§ **Textabschnitt**
All die schönen Worte

Inauguration Joe Biden hat als neuer US-Präsident zur Amtseinführung weniger eine Agenda präsentiert als auf Botschaften von mächtiger Symbolik Wert gelegt
Die Biden-Rede hat mit viel Pathos das Einzigartige der amerikanischen Nation beschworen
Die Biden-Rede hat mit viel Pathos das Einzigartige der amerikanischen Nation beschworen

Foto: Patrick Semansky/Pool/AFP/Getty Images

Joe Bidens Ansprache war Balsam für die Millionen Menschen, die vier Jahre lang tagtäglich entsetzt waren über den Realityshow-Mann im Weißen Haus. Dieser hatte bei seiner Amtseinführung über einen „neuen Nationalstolz“ gesprochen, über „Amerika zuerst“ und das „amerikanische Massaker“, das sich in den USA zugetragen habe.

Joe Biden nun rührte zu Tränen der Erleichterung. Er zog Register, die Politiker gern ziehen, und sprach von der Einzigartigkeit einer zur Führung bestimmten Nation. Und von der „großen Nation“, die mit Zuversicht und Einigkeit alles bewältigen könne. Die Rede war jedoch mehr als Pathos vor einem Fahnenmeer am Kapitol, bewaffneten Nationalgardisten und Gästen mit Gesichtsmaske: Biden ging es um Demokratie. Er hat zur Einigkeit aufgerufen und unzweideutig die schweren Krisen angesprochen, den Klimawandel, Rassismus, Covid-19.

400.000 Tote

Er sprach vom „Aufschrei des Planeten“, der um sein Überleben ringe, vom Aufstieg des Extremismus, von weißem Herrschaftsdenken und einheimischem Terrorismus, „die wir konfrontieren müssen und besiegen werden“. Und er verurteilte eine Kultur, in der Fakten manipuliert und erfunden werden. Politik müsse kein „tobendes Feuer“ sein. Und: Die politischen Kräfte, die „uns teilen, sind nicht neu“. Die US-Geschichte sei eine des Ideals von Gleichberechtigung einerseits und des Rassismus und der Angstmache andererseits.

§ **Aufgabe**
Geben Sie aus dem Text über Bidens Antrittsrede die Passage von „Foto: Patrick Semansky/Pool/AFP/Getty“ bis einschließlich „Klimawandel, Rassismus, Covid-19.“ wortgetreu wieder. Die nachstehenden Einträge haben keinen Bezug zum Text über Bidens Antrittsrede.

§ **Extrahierte Einträge**
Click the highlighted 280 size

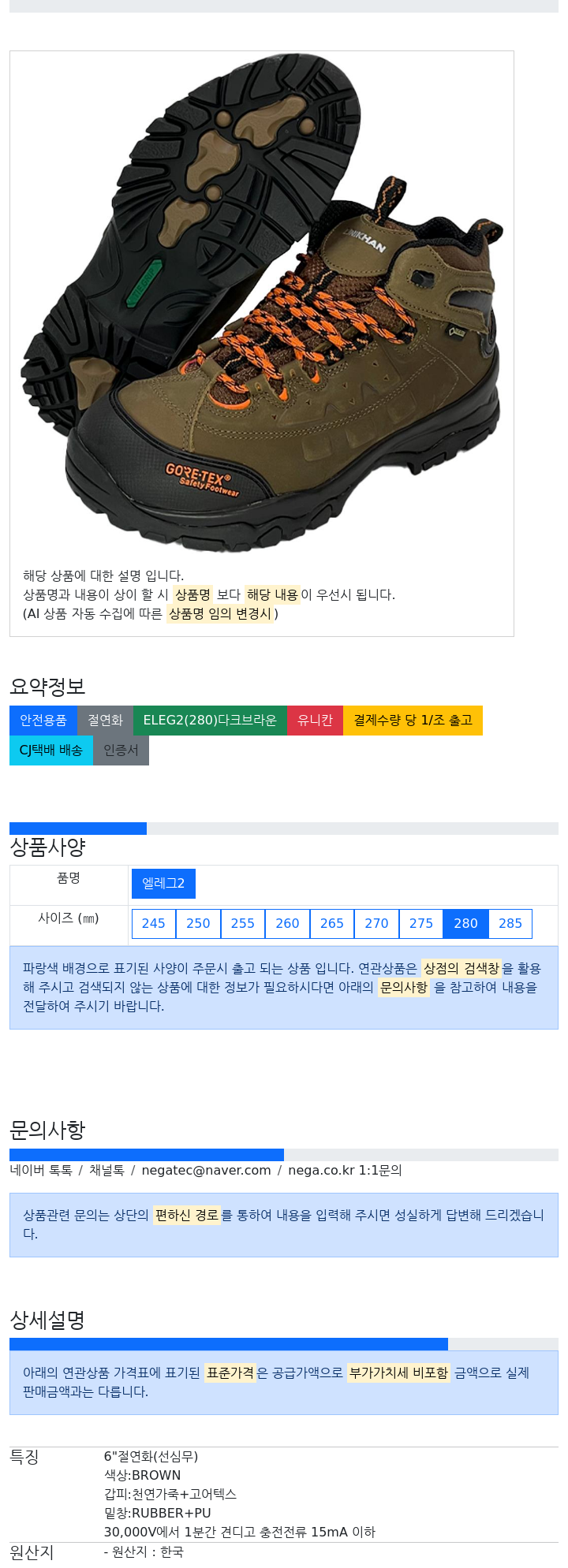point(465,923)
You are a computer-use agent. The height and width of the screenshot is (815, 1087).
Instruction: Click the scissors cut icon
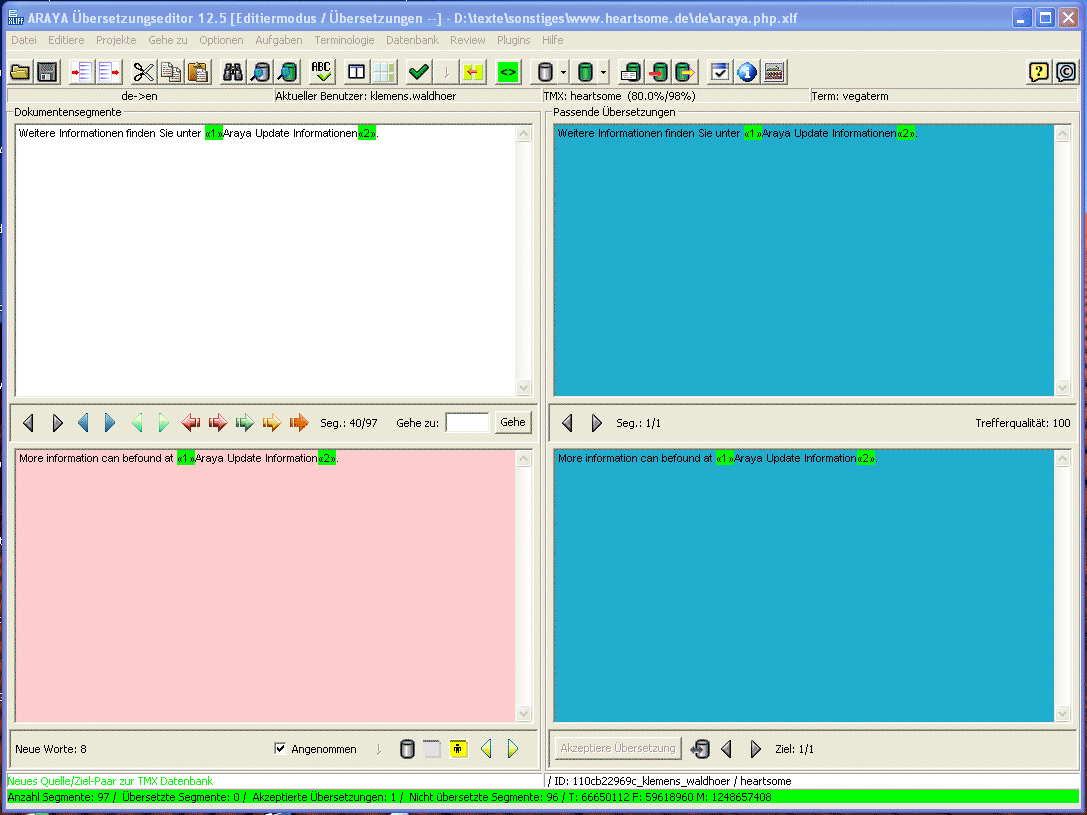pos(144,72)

§ **Antwort**
Foto: Patrick Semansky/Pool/AFP/Getty Images

Joe Bidens Ansprache war Balsam für die Millionen Menschen, die vier Jahre lang tagtäglich entsetzt waren über den Realityshow-Mann im Weißen Haus. Dieser hatte bei seiner Amtseinführung über einen „neuen Nationalstolz“ gesprochen, über „Amerika zuerst“ und das „amerikanische Massaker“, das sich in den USA zugetragen habe.

Joe Biden nun rührte zu Tränen der Erleichterung. Er zog Register, die Politiker gern ziehen, und sprach von der Einzigartigkeit einer zur Führung bestimmten Nation. Und von der „großen Nation“, die mit Zuversicht und Einigkeit alles bewältigen könne. Die Rede war jedoch mehr als Pathos vor einem Fahnenmeer am Kapitol, bewaffneten Nationalgardisten und Gästen mit Gesichtsmaske: Biden ging es um Demokratie. Er hat zur Einigkeit aufgerufen und unzweideutig die schweren Krisen angesprochen, den Klimawandel, Rassismus, Covid-19.